Baclofen USP is a muscle relaxant and antispastic, available as 10 mg and 20 mg tablets for oral administration. Its chemical name is 4-amino-3-(4-chlorophenyl)-butanoic acid.
Baclofen USP is a white to off-white, odorless or practically odorless crystalline powder. It is slightly soluble in water, very slightly soluble in methanol, and insoluble in chloroform. The structural formula is represented below:



Baclofen Tablets, USP 10 mg and 20 mg contain the following inactive ingredients: colloidal silicon dioxide, crospovidone, magnesium stearate, microcrystalline cellulose and pregelatinized starch.

CLINICAL PHARMACOLOGY

The precise mechanism of action of baclofen is not fully known.

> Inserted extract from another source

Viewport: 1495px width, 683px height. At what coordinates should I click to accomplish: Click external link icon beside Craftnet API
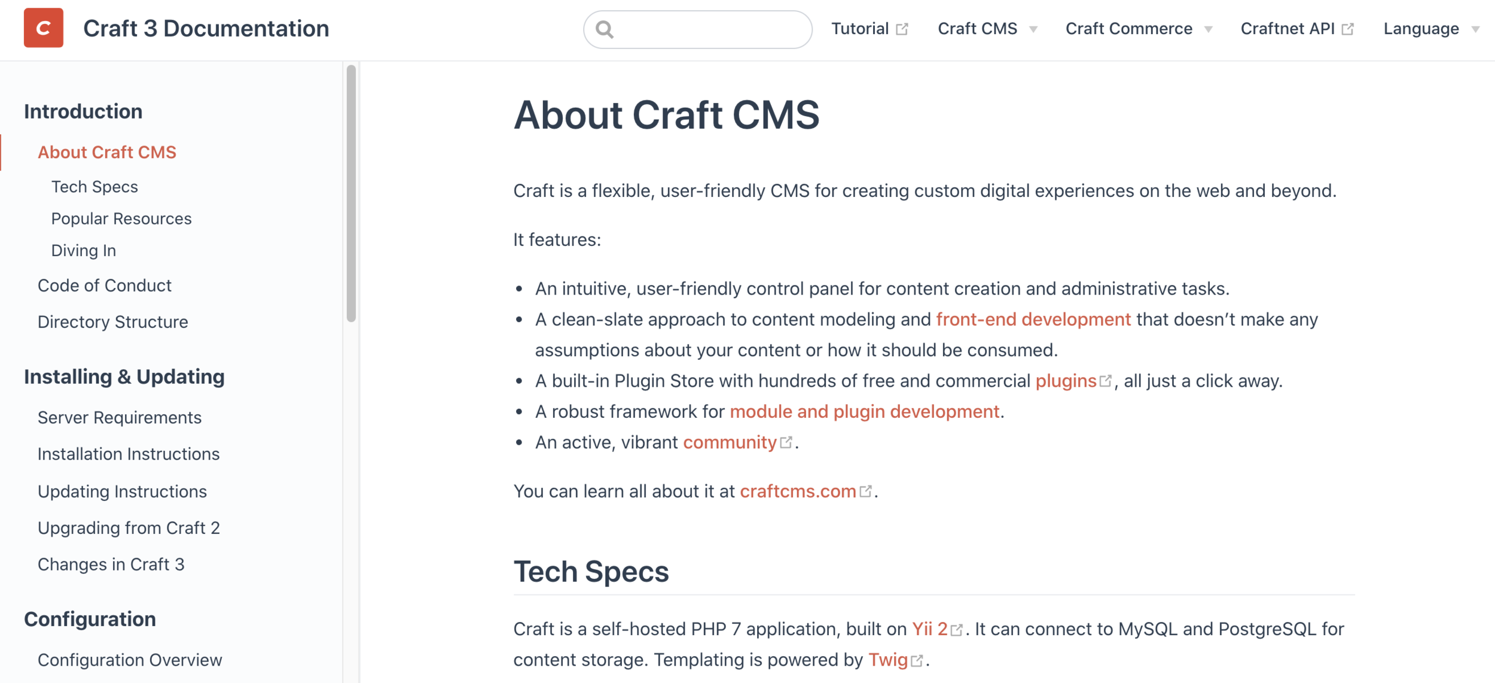(x=1347, y=29)
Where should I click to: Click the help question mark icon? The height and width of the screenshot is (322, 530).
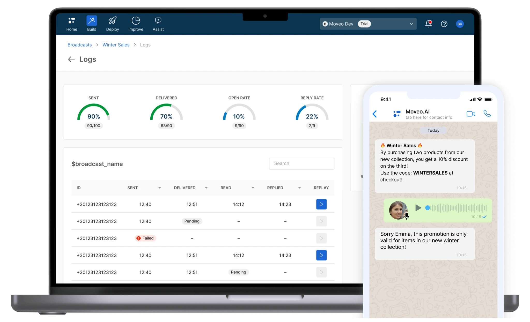point(444,24)
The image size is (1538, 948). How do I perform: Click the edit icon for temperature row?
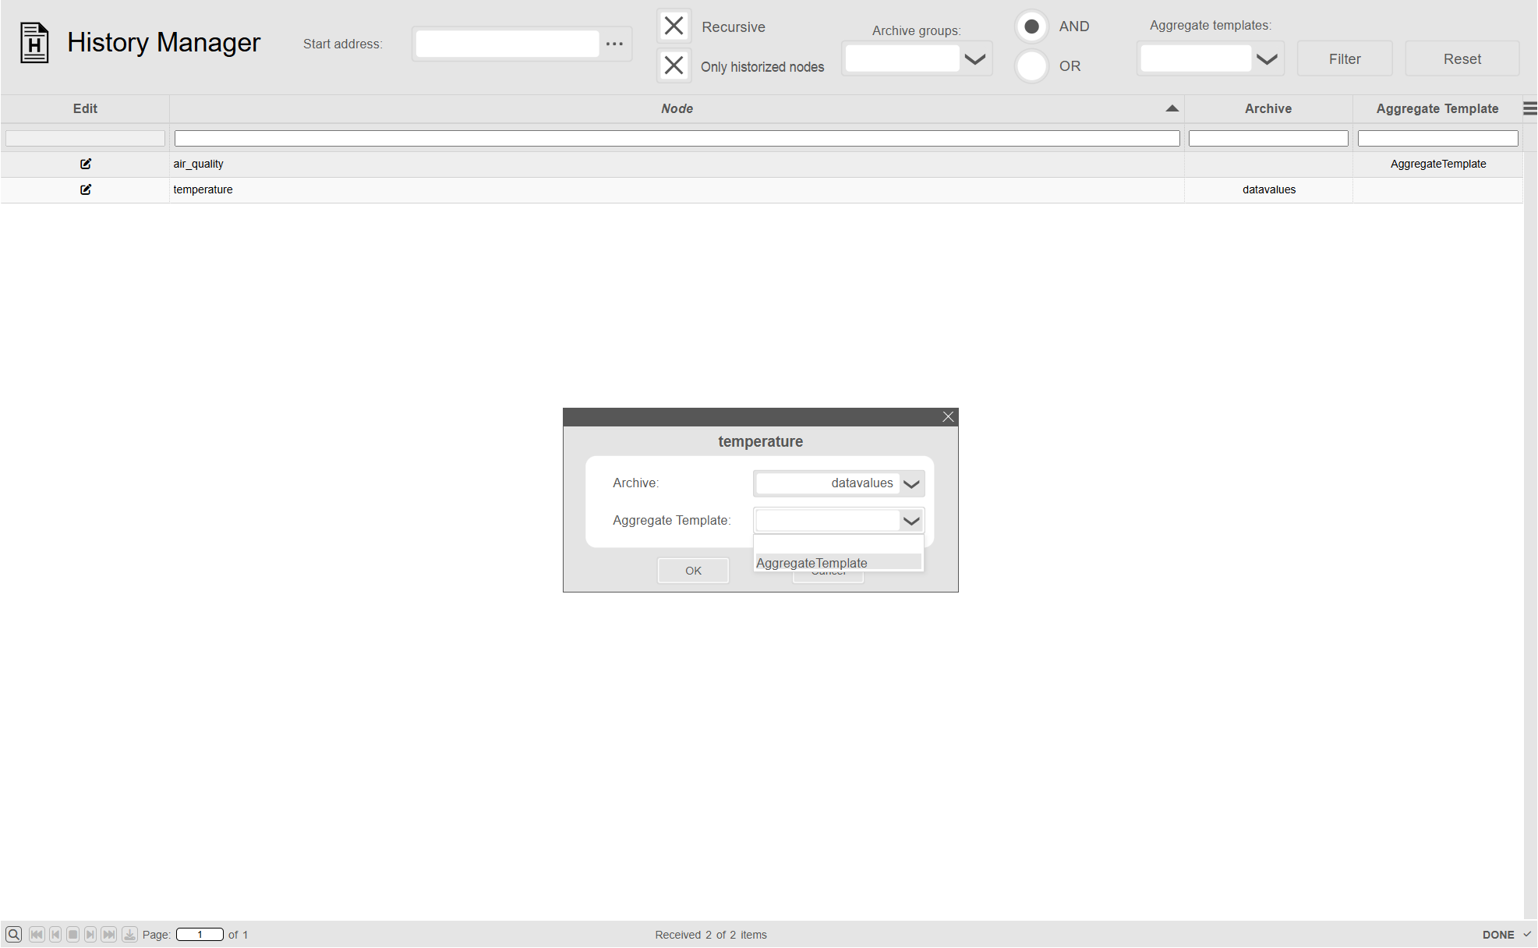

Baclofen is capable of inhibiting both monosynaptic and polysynaptic reflexes at the spinal level, possibly by hyperpolarization of afferent terminals, although actions at supraspinal sites may also occur and contribute to its clinical effect. Although baclofen is an analog of the putative inhibitory neurotransmitter gamma-amino-butyric acid (GABA), there is no conclusive evidence that actions on GABA systems are involved in the production of its clinical effects. In studies with animals, baclofen has been shown to have general CNS depressant properties as indicated by the production of sedation with tolerance, somnolence, ataxia, and respiratory and cardiovascular depression. Baclofen is rapidly and extensively absorbed and eliminated. Absorption may be dose-dependent, being reduced with increasing doses. Baclofen is excreted primarily by the kidney in unchanged form and there is relatively large intersubject variation in absorption and/or elimination.